Di grande importanza risulta l'azione diretta per mezzo di massaggi, che grazie alla loro capacità di migliorare la circolazione ed il drenaggio linfatico, risultano tra le pratiche più efficaci, specialmente per le prime fasi di insorgenza dell'inestetismo.

Tra le pratiche cliniche per combattere la cellulite troviamo:

- Il linfodrenaggio manuale:

serve a ridurre l'edema tissutale ed a stimolare la circolazione venosa e linfatica Il massaggio connettivale, consente di migliorare la dinamica circolatoria.
Il massaggio linfodrenante è una manipolazione dei tessuti che consente lo smaltimento dei liquidi in eccesso depositati nei tessuti. Tramite specifiche manovre costituite da pressioni leggere e movimenti circolari sui tessuti, il massaggiatore indirizza i liquidi verso i linfonodi, dove verranno poi smaltiti dall'organismo. Tipicamente utilizzato per eliminare gli edemi è anche impiegato come strumento per la lotta alla cellulite. .

- La pressoterapia

ha un ruolo ausiliario rispetto al massaggio e trova la sua indicazione principale nei casi incui l'edema è composta da una natura prevalentemente linfatica. Consiste nell'applicare, mediante appositi manicotti o gambali pneumatici, una pressione intermittente e sequenziale sulla zona da trattare. In tal modo, oltre ad una immediata azione di drenaggio, si ottiene un progressivo aumento dell'efficacia del circolo linfovenoso.

- L' idroterapia

si basa sull'uso di acqua con o senza aggiunta di sostanze attive, sfruttata con l'dromassaggio, tramite variazioni termiche, caldo e freddo, allo scopo di attivare soprattutto il microcircolo.

- L' ozonoterapia

sfrutta alcune proprietà di questo gas, svolge un'azione lipolitica, antiinfiammatoria o ossigenante, L'ozono ha diversi meccanismi d'azione: reagisce con gli acidi grassi insaturi determinando la scissione della catena dei lipidi, che diventano idrofili e più facilmente eliminabili, determina una migliore ossigenazione in quei tessuti in cui questa è carente, come quelli colpiti da cellulite

- La laserterapia

efficacia dimostrata in un aumento della efficienza della microcircolazione sanguigna e linfatica.

- La mesoterapia

si può dire sia in assoluto uno dei più antichi, ma anche più efficaci, metodi per il trattamento della cellulite. Mediante aghi di lunghezza variabile, in genere 4 o 6 mm, si introduce, per il tramite di numerose punture, un cocktail farmacologico all'interno dell'area patologica, ottimizzando così sia il dosaggio che la distribuzione dei farmaci.

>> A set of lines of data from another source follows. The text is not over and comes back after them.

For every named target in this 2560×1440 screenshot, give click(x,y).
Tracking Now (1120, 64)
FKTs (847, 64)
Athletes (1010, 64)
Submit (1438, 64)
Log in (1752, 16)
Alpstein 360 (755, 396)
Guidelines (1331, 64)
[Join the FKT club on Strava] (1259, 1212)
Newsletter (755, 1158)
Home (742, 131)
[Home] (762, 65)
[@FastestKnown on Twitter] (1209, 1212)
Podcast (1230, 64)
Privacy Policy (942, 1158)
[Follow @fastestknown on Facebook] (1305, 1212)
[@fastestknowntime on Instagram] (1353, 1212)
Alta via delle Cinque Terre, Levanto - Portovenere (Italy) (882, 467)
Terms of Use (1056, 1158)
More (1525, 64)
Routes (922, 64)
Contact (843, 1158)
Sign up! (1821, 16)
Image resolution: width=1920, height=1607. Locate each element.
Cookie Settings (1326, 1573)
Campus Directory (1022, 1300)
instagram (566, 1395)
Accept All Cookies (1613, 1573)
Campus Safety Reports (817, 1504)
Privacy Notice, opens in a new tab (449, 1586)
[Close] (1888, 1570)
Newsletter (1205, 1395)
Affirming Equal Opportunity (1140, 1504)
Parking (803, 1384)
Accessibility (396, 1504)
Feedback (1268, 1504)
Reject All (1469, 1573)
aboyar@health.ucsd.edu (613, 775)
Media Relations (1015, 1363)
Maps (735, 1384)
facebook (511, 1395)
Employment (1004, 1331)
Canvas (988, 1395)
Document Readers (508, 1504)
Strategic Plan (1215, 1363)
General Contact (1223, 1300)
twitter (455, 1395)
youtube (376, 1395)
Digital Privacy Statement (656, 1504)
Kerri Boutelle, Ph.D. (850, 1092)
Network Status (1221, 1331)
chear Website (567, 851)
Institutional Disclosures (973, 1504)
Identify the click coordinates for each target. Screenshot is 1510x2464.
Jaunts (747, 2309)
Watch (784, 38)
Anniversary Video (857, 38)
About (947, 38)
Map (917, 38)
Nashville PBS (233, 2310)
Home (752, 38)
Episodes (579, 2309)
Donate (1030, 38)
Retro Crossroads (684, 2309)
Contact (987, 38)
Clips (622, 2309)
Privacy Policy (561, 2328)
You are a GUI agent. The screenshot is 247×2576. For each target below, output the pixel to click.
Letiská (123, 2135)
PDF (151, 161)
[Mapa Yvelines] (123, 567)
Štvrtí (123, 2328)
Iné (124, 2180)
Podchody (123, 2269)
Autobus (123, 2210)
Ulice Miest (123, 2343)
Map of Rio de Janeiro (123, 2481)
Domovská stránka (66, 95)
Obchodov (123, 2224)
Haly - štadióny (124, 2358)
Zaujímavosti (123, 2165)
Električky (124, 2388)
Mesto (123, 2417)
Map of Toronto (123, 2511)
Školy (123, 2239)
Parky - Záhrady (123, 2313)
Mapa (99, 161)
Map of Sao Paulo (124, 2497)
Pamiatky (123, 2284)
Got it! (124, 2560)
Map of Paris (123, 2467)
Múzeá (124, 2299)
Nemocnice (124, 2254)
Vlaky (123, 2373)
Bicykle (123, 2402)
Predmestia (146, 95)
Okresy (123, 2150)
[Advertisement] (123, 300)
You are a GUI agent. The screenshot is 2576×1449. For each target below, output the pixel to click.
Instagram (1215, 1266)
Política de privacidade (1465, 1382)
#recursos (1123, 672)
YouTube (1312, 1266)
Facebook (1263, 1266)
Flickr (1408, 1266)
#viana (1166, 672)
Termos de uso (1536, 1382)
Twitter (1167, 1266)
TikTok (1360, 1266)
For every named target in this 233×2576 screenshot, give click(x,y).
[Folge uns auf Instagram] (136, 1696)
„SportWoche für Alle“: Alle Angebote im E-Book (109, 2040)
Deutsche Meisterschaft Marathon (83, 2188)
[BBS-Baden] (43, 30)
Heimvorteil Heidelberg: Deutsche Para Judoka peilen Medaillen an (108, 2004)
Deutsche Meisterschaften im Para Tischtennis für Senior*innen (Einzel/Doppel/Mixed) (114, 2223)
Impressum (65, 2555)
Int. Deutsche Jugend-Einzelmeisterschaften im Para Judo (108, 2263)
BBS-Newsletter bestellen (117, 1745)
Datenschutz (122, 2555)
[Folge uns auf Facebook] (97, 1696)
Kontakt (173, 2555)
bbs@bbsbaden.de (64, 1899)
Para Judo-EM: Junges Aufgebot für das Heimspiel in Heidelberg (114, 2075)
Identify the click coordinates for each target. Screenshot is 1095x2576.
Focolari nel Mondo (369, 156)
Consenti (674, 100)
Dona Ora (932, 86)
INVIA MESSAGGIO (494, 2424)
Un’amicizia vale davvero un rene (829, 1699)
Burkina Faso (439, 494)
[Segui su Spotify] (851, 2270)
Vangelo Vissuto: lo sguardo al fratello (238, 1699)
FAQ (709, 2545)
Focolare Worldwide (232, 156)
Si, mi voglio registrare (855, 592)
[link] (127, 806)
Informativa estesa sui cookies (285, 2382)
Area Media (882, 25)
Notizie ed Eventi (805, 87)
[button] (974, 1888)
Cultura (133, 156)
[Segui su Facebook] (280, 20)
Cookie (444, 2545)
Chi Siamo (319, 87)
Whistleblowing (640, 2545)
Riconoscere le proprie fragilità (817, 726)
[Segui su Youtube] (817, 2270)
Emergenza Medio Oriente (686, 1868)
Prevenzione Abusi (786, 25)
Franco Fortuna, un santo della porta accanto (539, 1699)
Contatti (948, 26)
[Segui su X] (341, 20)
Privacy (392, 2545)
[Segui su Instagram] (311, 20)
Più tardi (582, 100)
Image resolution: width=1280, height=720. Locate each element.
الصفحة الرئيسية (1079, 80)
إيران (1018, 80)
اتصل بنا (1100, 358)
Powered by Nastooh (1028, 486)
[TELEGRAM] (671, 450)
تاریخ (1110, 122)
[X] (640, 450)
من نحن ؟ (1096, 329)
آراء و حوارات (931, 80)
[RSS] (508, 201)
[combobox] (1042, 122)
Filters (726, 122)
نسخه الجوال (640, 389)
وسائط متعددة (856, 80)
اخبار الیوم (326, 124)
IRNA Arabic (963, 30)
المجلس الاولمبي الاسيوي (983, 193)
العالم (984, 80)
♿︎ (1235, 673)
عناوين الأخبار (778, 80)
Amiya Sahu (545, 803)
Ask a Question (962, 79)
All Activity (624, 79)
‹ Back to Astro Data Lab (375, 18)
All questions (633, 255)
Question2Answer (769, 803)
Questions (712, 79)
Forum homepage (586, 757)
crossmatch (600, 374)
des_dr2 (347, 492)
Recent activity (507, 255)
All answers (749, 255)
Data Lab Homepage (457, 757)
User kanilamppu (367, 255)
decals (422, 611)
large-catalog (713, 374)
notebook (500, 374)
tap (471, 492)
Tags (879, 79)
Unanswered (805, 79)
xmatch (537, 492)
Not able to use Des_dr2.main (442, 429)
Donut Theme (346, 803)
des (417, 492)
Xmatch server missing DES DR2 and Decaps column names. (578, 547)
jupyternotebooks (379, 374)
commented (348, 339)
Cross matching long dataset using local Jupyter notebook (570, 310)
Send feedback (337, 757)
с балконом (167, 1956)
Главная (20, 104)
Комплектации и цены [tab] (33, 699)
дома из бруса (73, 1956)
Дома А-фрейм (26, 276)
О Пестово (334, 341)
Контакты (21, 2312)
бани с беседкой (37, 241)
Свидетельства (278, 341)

- L' idrolipoclasia ultrasonica

è una pratica con ultrasuoni di recente introduzione nei trattamenti della cellulite in cui si sfrutta la proprietà dell'energia trasmessa con ultrasuoni.

- L' elettrolipolisi

si tratta di una metodica che sfrutta la polarizzazione dei tessuti ottenuta col passaggio di corrente elettrica a bassissima tensione, L'azione più evidente è una immediata perdita di liquidi interstiziali. Trova quindi la sua principale indicazione ed efficacia nel trattamento delle adiposità localizzate con importante componente edematosa. Tra i trattamenti farmacologici si annoverano i prodotti associati a quattro tipi di azioni: lipolitica ,protettiva dei capillari, attivante del microcircolo ed antiedematosa.